[Records]
=-=-=-=-=

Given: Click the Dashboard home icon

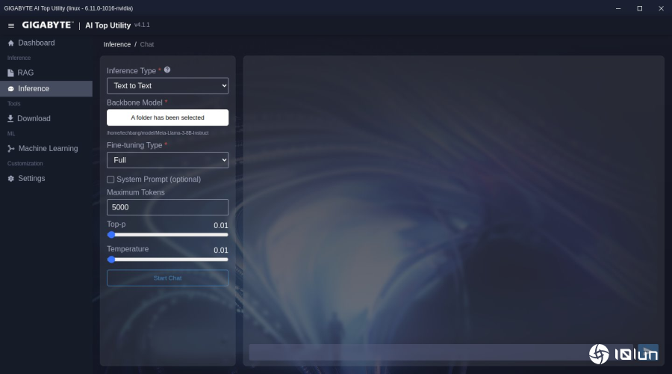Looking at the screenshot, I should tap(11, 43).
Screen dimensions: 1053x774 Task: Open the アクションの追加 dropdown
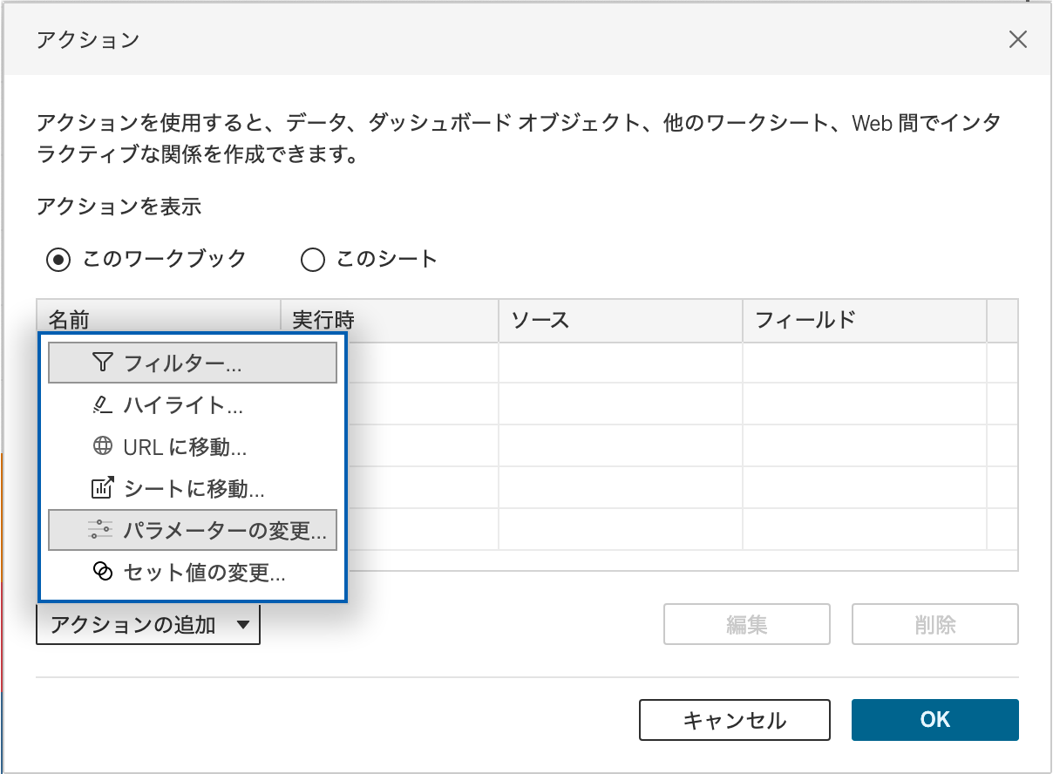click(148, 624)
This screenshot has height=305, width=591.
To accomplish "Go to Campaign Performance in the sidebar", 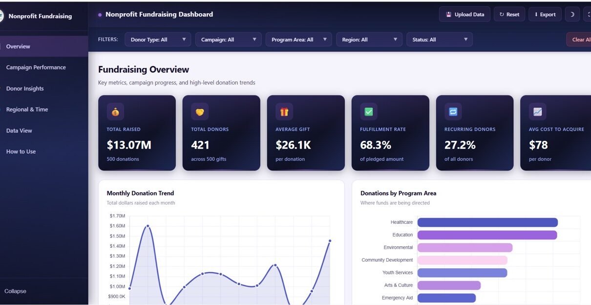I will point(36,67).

=-=-=-=-=

> Written instruction
Rewrite the entries from their start through the line containing "click(148, 624)", replacing "Screen dimensions" with "Screen size" and keeping everything else the same. Leave out the pictures.

> Solution to this exercise
Given: Click the Dashboard home icon

Looking at the screenshot, I should tap(11, 43).
Screen size: 1053x774 Task: Open the アクションの追加 dropdown
click(148, 624)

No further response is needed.